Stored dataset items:
################

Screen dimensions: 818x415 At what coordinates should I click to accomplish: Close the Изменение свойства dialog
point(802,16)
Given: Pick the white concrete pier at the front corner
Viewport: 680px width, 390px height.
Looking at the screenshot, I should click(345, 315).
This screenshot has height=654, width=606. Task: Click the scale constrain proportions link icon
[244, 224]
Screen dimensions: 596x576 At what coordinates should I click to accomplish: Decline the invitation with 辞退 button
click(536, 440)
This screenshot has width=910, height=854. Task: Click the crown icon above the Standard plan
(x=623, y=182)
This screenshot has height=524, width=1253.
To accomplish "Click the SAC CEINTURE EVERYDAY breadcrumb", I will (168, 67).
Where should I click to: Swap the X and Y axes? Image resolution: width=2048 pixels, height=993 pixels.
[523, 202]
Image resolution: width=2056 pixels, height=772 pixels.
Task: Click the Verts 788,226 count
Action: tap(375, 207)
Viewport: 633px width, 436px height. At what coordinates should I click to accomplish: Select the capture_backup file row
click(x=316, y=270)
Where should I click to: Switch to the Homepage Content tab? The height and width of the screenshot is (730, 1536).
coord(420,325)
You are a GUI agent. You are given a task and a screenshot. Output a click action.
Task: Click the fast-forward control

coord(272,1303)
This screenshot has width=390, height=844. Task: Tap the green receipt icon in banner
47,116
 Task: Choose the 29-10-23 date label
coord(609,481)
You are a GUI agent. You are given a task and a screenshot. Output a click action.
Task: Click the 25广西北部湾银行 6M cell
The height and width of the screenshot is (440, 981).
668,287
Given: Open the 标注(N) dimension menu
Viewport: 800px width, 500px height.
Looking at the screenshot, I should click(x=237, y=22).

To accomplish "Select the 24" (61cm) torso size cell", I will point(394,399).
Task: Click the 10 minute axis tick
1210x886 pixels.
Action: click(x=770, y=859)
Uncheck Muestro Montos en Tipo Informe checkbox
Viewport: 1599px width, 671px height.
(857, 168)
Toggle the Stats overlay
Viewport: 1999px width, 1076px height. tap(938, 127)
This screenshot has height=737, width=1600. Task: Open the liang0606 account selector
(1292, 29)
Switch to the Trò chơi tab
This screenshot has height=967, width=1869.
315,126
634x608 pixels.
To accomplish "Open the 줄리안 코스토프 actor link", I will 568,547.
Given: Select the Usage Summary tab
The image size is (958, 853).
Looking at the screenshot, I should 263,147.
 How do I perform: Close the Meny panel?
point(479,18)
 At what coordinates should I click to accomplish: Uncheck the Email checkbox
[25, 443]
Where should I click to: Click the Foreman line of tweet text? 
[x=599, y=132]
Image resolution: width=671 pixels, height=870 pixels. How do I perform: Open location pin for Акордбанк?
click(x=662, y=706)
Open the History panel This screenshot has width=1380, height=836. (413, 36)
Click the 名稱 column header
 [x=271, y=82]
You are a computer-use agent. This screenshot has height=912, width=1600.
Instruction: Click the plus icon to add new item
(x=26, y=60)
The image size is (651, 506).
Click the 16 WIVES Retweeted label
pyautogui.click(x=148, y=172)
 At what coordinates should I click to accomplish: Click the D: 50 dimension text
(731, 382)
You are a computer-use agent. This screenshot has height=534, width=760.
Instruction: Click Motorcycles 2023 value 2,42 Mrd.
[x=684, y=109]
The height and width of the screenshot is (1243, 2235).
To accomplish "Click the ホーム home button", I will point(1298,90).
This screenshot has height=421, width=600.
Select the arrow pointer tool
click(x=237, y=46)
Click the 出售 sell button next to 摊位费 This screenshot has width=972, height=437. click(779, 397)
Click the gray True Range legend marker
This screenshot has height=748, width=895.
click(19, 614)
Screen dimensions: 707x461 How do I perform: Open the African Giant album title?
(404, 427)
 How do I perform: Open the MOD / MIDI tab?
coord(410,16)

################

BRIEF:
Down to the last line, copy the entries above exactly.

RESULT:
Screen dimensions: 818x415 At what coordinates should I click to accomplish: Close the Изменение свойства dialog
point(802,16)
Given: Pick the white concrete pier at the front corner
Viewport: 680px width, 390px height.
Looking at the screenshot, I should click(345, 315).
This screenshot has height=654, width=606. Task: Click the scale constrain proportions link icon
[244, 224]
Screen dimensions: 596x576 At what coordinates should I click to accomplish: Decline the invitation with 辞退 button
click(536, 440)
This screenshot has width=910, height=854. Task: Click the crown icon above the Standard plan
(x=623, y=182)
This screenshot has height=524, width=1253.
To accomplish "Click the SAC CEINTURE EVERYDAY breadcrumb", I will (168, 67).
Where should I click to: Swap the X and Y axes? Image resolution: width=2048 pixels, height=993 pixels.
[523, 202]
Image resolution: width=2056 pixels, height=772 pixels.
Task: Click the Verts 788,226 count
Action: tap(375, 207)
Viewport: 633px width, 436px height. At what coordinates should I click to accomplish: Select the capture_backup file row
click(x=316, y=270)
Where should I click to: Switch to the Homepage Content tab? The height and width of the screenshot is (730, 1536).
coord(420,325)
You are a GUI agent. You are given a task and a screenshot. Output a click action.
Task: Click the fast-forward control

coord(272,1303)
This screenshot has width=390, height=844. Task: Tap the green receipt icon in banner
47,116
 Task: Choose the 29-10-23 date label
coord(609,481)
You are a GUI agent. You are given a task and a screenshot. Output a click action.
Task: Click the 25广西北部湾银行 6M cell
The height and width of the screenshot is (440, 981).
668,287
Given: Open the 标注(N) dimension menu
Viewport: 800px width, 500px height.
Looking at the screenshot, I should click(x=237, y=22).

To accomplish "Select the 24" (61cm) torso size cell", I will point(394,399).
Task: Click the 10 minute axis tick
1210x886 pixels.
Action: click(x=770, y=859)
Uncheck Muestro Montos en Tipo Informe checkbox
Viewport: 1599px width, 671px height.
(857, 168)
Toggle the Stats overlay
Viewport: 1999px width, 1076px height. tap(938, 127)
This screenshot has height=737, width=1600. Task: Open the liang0606 account selector
(1292, 29)
Switch to the Trò chơi tab
This screenshot has height=967, width=1869.
315,126
634x608 pixels.
To accomplish "Open the 줄리안 코스토프 actor link", I will 568,547.
Given: Select the Usage Summary tab
The image size is (958, 853).
Looking at the screenshot, I should 263,147.
 How do I perform: Close the Meny panel?
point(479,18)
 At what coordinates should I click to accomplish: Uncheck the Email checkbox
[25, 443]
Where should I click to: Click the Foreman line of tweet text? 
[x=599, y=132]
Image resolution: width=671 pixels, height=870 pixels. How do I perform: Open location pin for Акордбанк?
click(x=662, y=706)
Open the History panel This screenshot has width=1380, height=836. (413, 36)
Click the 名稱 column header
 [x=271, y=82]
You are a computer-use agent. This screenshot has height=912, width=1600.
Instruction: Click the plus icon to add new item
(x=26, y=60)
The image size is (651, 506).
Click the 16 WIVES Retweeted label
pyautogui.click(x=148, y=172)
 At what coordinates should I click to accomplish: Click the D: 50 dimension text
(731, 382)
You are a computer-use agent. This screenshot has height=534, width=760.
Instruction: Click Motorcycles 2023 value 2,42 Mrd.
[x=684, y=109]
The height and width of the screenshot is (1243, 2235).
To accomplish "Click the ホーム home button", I will point(1298,90).
This screenshot has height=421, width=600.
Select the arrow pointer tool
click(x=237, y=46)
Click the 出售 sell button next to 摊位费 This screenshot has width=972, height=437. click(779, 397)
Click the gray True Range legend marker
This screenshot has height=748, width=895.
click(19, 614)
Screen dimensions: 707x461 How do I perform: Open the African Giant album title?
(404, 427)
 How do I perform: Open the MOD / MIDI tab?
coord(410,16)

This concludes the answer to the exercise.